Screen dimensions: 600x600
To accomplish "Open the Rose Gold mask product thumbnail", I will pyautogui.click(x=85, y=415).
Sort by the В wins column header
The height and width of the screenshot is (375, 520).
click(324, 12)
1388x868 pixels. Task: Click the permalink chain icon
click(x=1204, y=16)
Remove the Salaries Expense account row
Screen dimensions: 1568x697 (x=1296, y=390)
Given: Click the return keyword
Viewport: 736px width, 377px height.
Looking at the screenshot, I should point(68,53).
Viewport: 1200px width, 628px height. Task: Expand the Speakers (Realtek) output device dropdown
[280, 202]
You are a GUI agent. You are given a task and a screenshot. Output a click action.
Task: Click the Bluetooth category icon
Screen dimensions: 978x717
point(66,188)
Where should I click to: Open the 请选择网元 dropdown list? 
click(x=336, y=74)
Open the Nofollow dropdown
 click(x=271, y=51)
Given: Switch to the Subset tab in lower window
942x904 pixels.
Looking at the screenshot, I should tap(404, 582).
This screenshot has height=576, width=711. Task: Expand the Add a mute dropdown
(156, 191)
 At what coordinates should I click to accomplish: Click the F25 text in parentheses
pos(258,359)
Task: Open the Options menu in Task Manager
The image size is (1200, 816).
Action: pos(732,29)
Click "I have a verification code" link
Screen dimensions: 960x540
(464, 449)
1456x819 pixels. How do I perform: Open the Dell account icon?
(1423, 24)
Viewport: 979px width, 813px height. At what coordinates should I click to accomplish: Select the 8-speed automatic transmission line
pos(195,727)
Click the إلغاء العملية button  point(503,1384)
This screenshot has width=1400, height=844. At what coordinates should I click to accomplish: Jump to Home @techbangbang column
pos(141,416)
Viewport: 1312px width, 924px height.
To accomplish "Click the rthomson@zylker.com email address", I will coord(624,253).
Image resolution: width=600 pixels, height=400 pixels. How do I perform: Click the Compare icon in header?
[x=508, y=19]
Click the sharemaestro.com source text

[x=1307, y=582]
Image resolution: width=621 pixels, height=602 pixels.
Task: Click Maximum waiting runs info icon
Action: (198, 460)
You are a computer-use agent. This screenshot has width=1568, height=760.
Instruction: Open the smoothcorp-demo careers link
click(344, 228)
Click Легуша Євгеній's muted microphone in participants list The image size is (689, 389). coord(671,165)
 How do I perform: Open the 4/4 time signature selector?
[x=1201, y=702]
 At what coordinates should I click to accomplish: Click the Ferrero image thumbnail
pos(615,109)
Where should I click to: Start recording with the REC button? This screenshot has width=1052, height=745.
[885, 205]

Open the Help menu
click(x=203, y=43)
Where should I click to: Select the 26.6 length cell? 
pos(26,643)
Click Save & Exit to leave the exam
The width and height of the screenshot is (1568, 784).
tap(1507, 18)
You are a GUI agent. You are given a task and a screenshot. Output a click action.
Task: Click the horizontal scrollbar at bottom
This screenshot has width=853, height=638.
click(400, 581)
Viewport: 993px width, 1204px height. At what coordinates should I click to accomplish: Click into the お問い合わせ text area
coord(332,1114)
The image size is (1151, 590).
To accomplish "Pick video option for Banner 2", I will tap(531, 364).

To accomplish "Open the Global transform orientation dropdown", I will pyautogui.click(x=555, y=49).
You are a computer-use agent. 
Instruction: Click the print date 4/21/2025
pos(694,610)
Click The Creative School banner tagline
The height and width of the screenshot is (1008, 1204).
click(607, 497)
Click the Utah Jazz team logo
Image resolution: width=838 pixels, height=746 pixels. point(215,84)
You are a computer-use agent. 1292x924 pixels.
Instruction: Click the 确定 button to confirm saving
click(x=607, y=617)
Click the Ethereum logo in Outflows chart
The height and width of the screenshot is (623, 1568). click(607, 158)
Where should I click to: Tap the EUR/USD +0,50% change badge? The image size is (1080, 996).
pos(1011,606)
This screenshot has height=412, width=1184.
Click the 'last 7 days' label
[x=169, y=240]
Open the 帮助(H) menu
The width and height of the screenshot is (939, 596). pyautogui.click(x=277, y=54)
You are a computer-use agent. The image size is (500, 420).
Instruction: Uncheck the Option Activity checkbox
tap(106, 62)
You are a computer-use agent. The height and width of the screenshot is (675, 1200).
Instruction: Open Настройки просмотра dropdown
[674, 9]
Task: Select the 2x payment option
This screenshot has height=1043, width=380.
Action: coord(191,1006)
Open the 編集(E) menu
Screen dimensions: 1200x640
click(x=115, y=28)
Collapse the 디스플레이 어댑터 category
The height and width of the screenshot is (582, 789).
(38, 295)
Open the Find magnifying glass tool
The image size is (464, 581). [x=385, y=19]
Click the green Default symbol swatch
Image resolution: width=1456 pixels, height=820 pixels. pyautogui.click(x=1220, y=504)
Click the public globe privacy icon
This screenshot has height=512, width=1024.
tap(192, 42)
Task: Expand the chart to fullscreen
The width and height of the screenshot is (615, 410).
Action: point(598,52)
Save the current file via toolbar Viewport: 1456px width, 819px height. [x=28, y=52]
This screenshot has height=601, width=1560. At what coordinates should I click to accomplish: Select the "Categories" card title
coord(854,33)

==================================================

_What this task involves_
Rewrite all the rows above, swapping "Task Manager" for "System Monitor" and leaving every other word as it is.

_Solution to this exercise_
Screen dimensions: 600x600
To accomplish "Open the Rose Gold mask product thumbnail", I will pyautogui.click(x=85, y=415).
Sort by the В wins column header
The height and width of the screenshot is (375, 520).
click(324, 12)
1388x868 pixels. Task: Click the permalink chain icon
click(x=1204, y=16)
Remove the Salaries Expense account row
Screen dimensions: 1568x697 (x=1296, y=390)
Given: Click the return keyword
Viewport: 736px width, 377px height.
Looking at the screenshot, I should point(68,53).
Viewport: 1200px width, 628px height. Task: Expand the Speakers (Realtek) output device dropdown
[280, 202]
You are a GUI agent. You are given a task and a screenshot. Output a click action.
Task: Click the Bluetooth category icon
Screen dimensions: 978x717
point(66,188)
Where should I click to: Open the 请选择网元 dropdown list? 
click(x=336, y=74)
Open the Nofollow dropdown
 click(x=271, y=51)
Given: Switch to the Subset tab in lower window
942x904 pixels.
Looking at the screenshot, I should tap(404, 582).
This screenshot has height=576, width=711. Task: Expand the Add a mute dropdown
(156, 191)
 At what coordinates should I click to accomplish: Click the F25 text in parentheses
pos(258,359)
Task: Open the Options menu in System Monitor
The image size is (1200, 816).
Action: pos(732,29)
Click "I have a verification code" link
Screen dimensions: 960x540
(464, 449)
1456x819 pixels. How do I perform: Open the Dell account icon?
(1423, 24)
Viewport: 979px width, 813px height. At what coordinates should I click to accomplish: Select the 8-speed automatic transmission line
pos(195,727)
Click the إلغاء العملية button  point(503,1384)
This screenshot has width=1400, height=844. At what coordinates should I click to accomplish: Jump to Home @techbangbang column
pos(141,416)
Viewport: 1312px width, 924px height.
To accomplish "Click the rthomson@zylker.com email address", I will coord(624,253).
Image resolution: width=600 pixels, height=400 pixels. How do I perform: Click the Compare icon in header?
[x=508, y=19]
Click the sharemaestro.com source text

[x=1307, y=582]
Image resolution: width=621 pixels, height=602 pixels.
Task: Click Maximum waiting runs info icon
Action: (198, 460)
You are a computer-use agent. This screenshot has width=1568, height=760.
Instruction: Open the smoothcorp-demo careers link
click(344, 228)
Click Легуша Євгеній's muted microphone in participants list The image size is (689, 389). coord(671,165)
 How do I perform: Open the 4/4 time signature selector?
[x=1201, y=702]
 At what coordinates should I click to accomplish: Click the Ferrero image thumbnail
pos(615,109)
Where should I click to: Start recording with the REC button? This screenshot has width=1052, height=745.
[885, 205]

Open the Help menu
click(x=203, y=43)
Where should I click to: Select the 26.6 length cell? 
pos(26,643)
Click Save & Exit to leave the exam
The width and height of the screenshot is (1568, 784).
tap(1507, 18)
You are a GUI agent. You are given a task and a screenshot. Output a click action.
Task: Click the horizontal scrollbar at bottom
This screenshot has width=853, height=638.
click(400, 581)
Viewport: 993px width, 1204px height. At what coordinates should I click to accomplish: Click into the お問い合わせ text area
coord(332,1114)
The image size is (1151, 590).
To accomplish "Pick video option for Banner 2", I will tap(531, 364).

To accomplish "Open the Global transform orientation dropdown", I will pyautogui.click(x=555, y=49).
You are a computer-use agent. 
Instruction: Click the print date 4/21/2025
pos(694,610)
Click The Creative School banner tagline
The height and width of the screenshot is (1008, 1204).
click(607, 497)
Click the Utah Jazz team logo
Image resolution: width=838 pixels, height=746 pixels. point(215,84)
You are a computer-use agent. 1292x924 pixels.
Instruction: Click the 确定 button to confirm saving
click(x=607, y=617)
Click the Ethereum logo in Outflows chart
The height and width of the screenshot is (623, 1568). click(607, 158)
Where should I click to: Tap the EUR/USD +0,50% change badge? The image size is (1080, 996).
pos(1011,606)
This screenshot has height=412, width=1184.
Click the 'last 7 days' label
[x=169, y=240]
Open the 帮助(H) menu
The width and height of the screenshot is (939, 596). pyautogui.click(x=277, y=54)
You are a computer-use agent. The image size is (500, 420).
Instruction: Uncheck the Option Activity checkbox
tap(106, 62)
You are a computer-use agent. The height and width of the screenshot is (675, 1200).
Instruction: Open Настройки просмотра dropdown
[674, 9]
Task: Select the 2x payment option
This screenshot has height=1043, width=380.
Action: coord(191,1006)
Open the 編集(E) menu
Screen dimensions: 1200x640
click(x=115, y=28)
Collapse the 디스플레이 어댑터 category
The height and width of the screenshot is (582, 789).
(38, 295)
Open the Find magnifying glass tool
The image size is (464, 581). [x=385, y=19]
Click the green Default symbol swatch
Image resolution: width=1456 pixels, height=820 pixels. pyautogui.click(x=1220, y=504)
Click the public globe privacy icon
This screenshot has height=512, width=1024.
tap(192, 42)
Task: Expand the chart to fullscreen
The width and height of the screenshot is (615, 410).
Action: point(598,52)
Save the current file via toolbar Viewport: 1456px width, 819px height. [x=28, y=52]
This screenshot has height=601, width=1560. At what coordinates should I click to accomplish: Select the "Categories" card title
coord(854,33)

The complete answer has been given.